IoT and how it works

The internet of things, or IoT, is a system of interrelated computing devices, mechanical and digital machines, objects, animals or people that are provided with unique identifiers (UIDs) and the ability to transfer data over a network without requiring human-to-human or human-to-computer interaction.

Increasingly, organizations in a variety of industries are using IoT to operate more efficiently, better understand customers to deliver enhanced customer service, improve decision-making and increase the value of the business.

How IoT works

An IoT ecosystem consists of web-enabled smart devices that use embedded systems, such as processors, sensors and communication hardware, to collect, send and act on data they acquire from their environments. IoT devices share the sensor data they collect by connecting to an IoT gateway or other edge device where data is either sent to the cloud to be analyzed or analyzed locally. Sometimes, these devices communicate with other related devices and act on the information they get from one another. The devices do most of the work without human intervention, although people can interact with the devices -- for instance, to set them up, give them instructions or access the data.

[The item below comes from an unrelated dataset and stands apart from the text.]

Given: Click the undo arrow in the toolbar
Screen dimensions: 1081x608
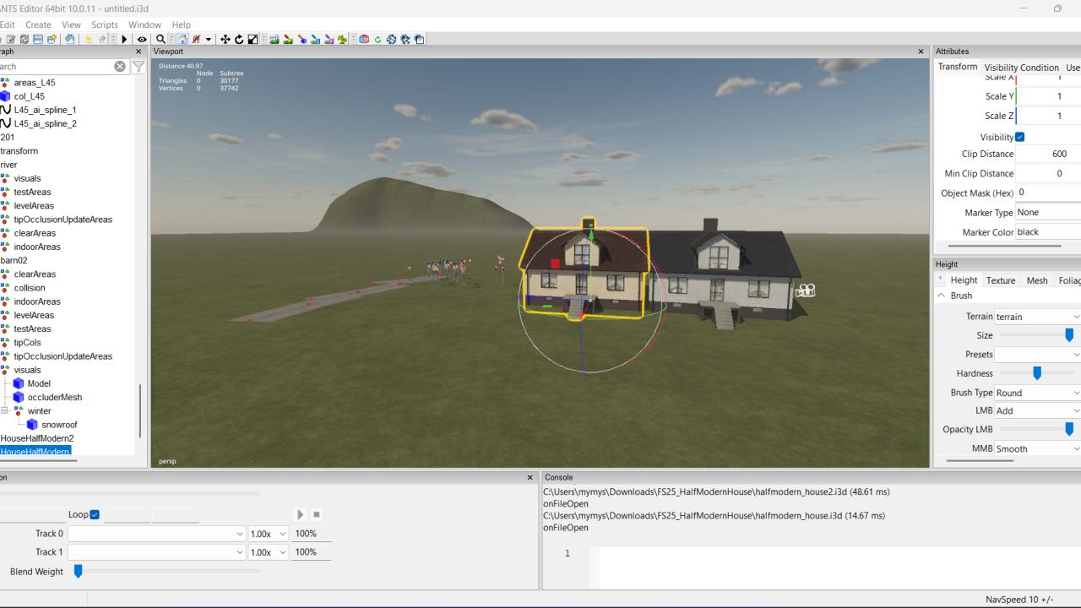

IoT benefits to organizations

The internet of things offers several benefits to organizations. Some benefits are industry-specific, and some are applicable across multiple industries. Some of the common benefits of IoT enable businesses to:

monitor their overall business processes;

improve the customer experience (CX);

save time and money;

enhance employee productivity;

integrate and adapt business models;

make better business decisions; and

generate more revenue.

IoT encourages companies to rethink the ways they approach their businesses and gives them the tools to improve their business strategies.

Generally, IoT is most abundant in manufacturing, transportation and utility organizations, making use of sensors and other IoT devices; however, it has also found use cases for organizations within the agriculture, infrastructure and home automation industries, leading some organizations toward digital transformation.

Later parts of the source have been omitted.